Revelatory Rest Stop and a couple of solid classics: Early January rewatches


I watched 13 films in the first 14 days of January 2025. Five of those were movies I had seen at least once before. Here is my ranking of those five.

5. V/H/S/2, 2013, multiple directors, streamed on Prime Video, 2.5 stars.

I dove into this the night after I saw V/H/S, which I'll discuss in a later post. A couple minutes in, I realized that I had seen this one a year or so ago.

It's a found-footage anthology, consisting of a wraparound story that leads us into four separate self-contained short stories. Two of the segments aren't very good, the wraparound is just OK, one segment is entertaining and one segment is tremendously batshit crazy.

Unfortunately, the batshit-crazy segment, titled "Safe Haven," lands in the middle of the movie, and is followed by the anthology's worst segment and the inconsequential conclusion of the wraparound. So instead of going out with my head spinning round, I was left pissed off that I had to sit through 20 minutes of anticlimactic drivel. That seriously dampened my enthusiasm for this movie and, indeed, the rest of the franchise.

4. Invasion Of The Body Snatchers, 1978, directed by Philip Kaufman, streamed on Kanopy, 2.5 stars.

I remembered this movie fondly for 46 years. I remember enjoying it greatly when I saw it around 1978, and that iconic final scene has been etched in my brain since. 

And then I gave it a rewatch, with much anticipation. And I was so disappointed. I was appalled right up front with the highly inappropriate relationship between the main characters, played by Donald Sutherland and Brooke Adams. I actively tried to overlook that problem, passing it off as different societal norms in different times.

But I could not overlook all the holes and inconsistencies in the plot, which raised more questions than it could answer. Now, I'm not one to get too worked up about plotting problems in good movies. Generally, my focus is solidly on how the characters are written and how they interact and respond to the situations they are faced with. Maybe it's because I was so turned off by the two lead characters this time around that I turned my focus to the plotting. And I found it frustrating as hell. How does this invasion work exactly? Why do some pod people walk around like mindless zombies and others simulate their human counterparts perfectly? How can some humans be duplicated in an instant while others have to be in a deep sleep? Why does Brooke Adams get to run around buck naked while every other pod is fully clothed?

_Task instructions_:
A – According to the January rewatches post, how many films did the writer watch in the first 14 days of January 2025?
B – Rewrite the stretch of the January rewatches post from "I remembered this" through "in different times.", swapping "disappointed" for "let down".
C – Carry the January rewatches post forward from where it stops.
The lines that follow are drawn from a different source.

_Stored data_:

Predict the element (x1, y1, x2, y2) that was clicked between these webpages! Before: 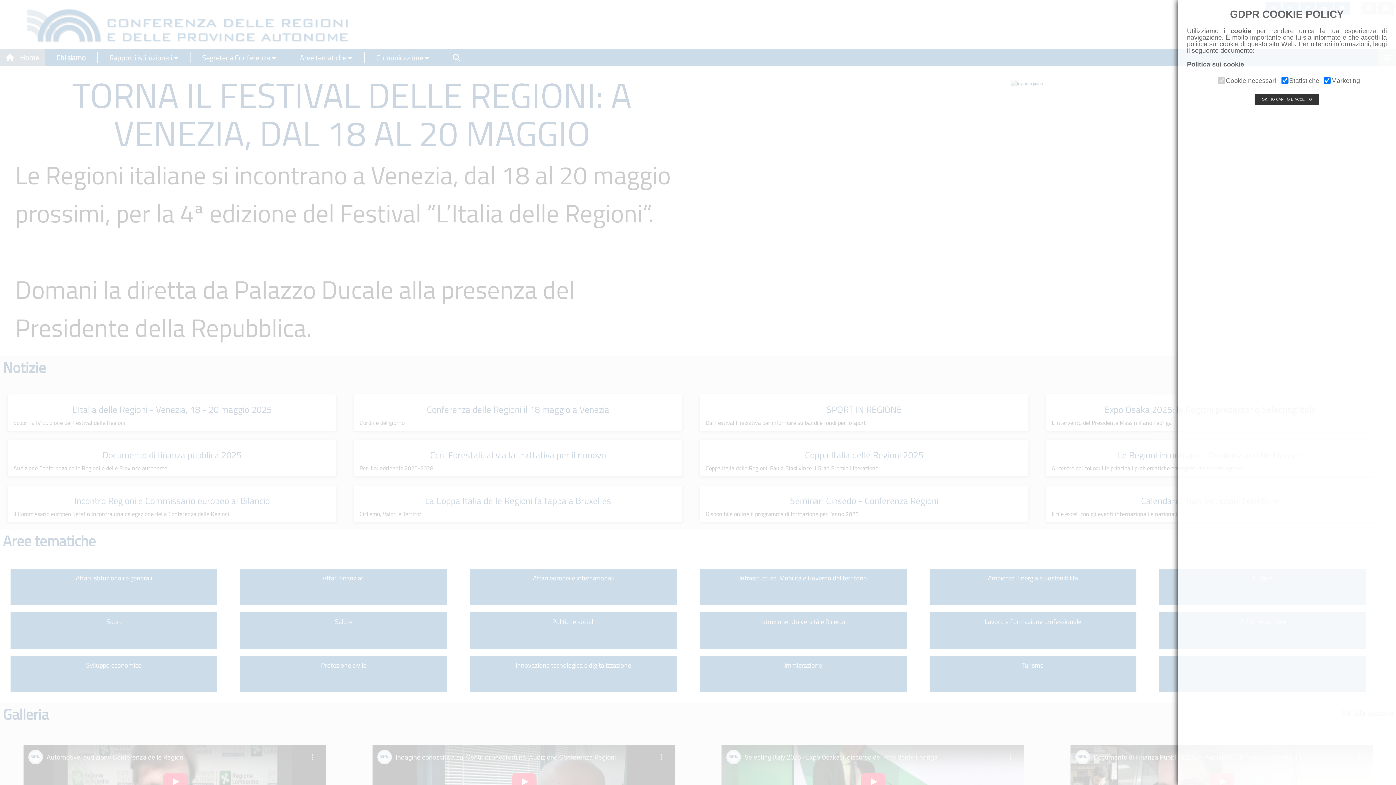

_Answers per task_:
A – 13 films.

B –
I remembered this movie fondly for 46 years. I remember enjoying it greatly when I saw it around 1978, and that iconic final scene has been etched in my brain since. 

And then I gave it a rewatch, with much anticipation. And I was so let down. I was appalled right up front with the highly inappropriate relationship between the main characters, played by Donald Sutherland and Brooke Adams. I actively tried to overlook that problem, passing it off as different societal norms in different times.

C –
By the time we got to that iconic final scene, I was completely checked out.

3. Rest Stop, 2006, directed by John Shiban, streamed from Movies Anywhere digital library, 3 stars.

This was a direct-to-video release from a defunct Warner imprint. I acquired a digital copy several years ago as part of a sign-up promotion for a defunct Target streaming service. I watched this a long time ago, but I remembered nothing about it except the basic plot, a woman being terrorized and stranded at an abandoned rest stop.

I was pleasantly surprised this time around that Rest Stop (aka Rest Stop: Dead Ahead) is a reasonably effective psycho-stalker flick. It got a bit off-track at a couple of moments with the appearance of an inexplicably bizarre family traveling in an RV. But when the story was focused on Jamie Alexander's central character and her predicament, Rest Stop was richly engaging and tense.

Rest Stop definitely is worth your time if you like these kinds of stories and if you stumble across it somewhere. Justwatch.com says it is available as a digital purchase, and a quick Google search turned up a DVD.

2. Electra Glide In Blue, 1973, directed by James William Guercio, streamed on Prime Video, 3.5 stars.

Yes, that James William Guercio, best known as the producer for the original lineup of Chicago (Chicago Transit Authority in 1969 through Chicago XI in 1977). This is the only film directed by Guercio, who did it to launch a production company that didn't last very long.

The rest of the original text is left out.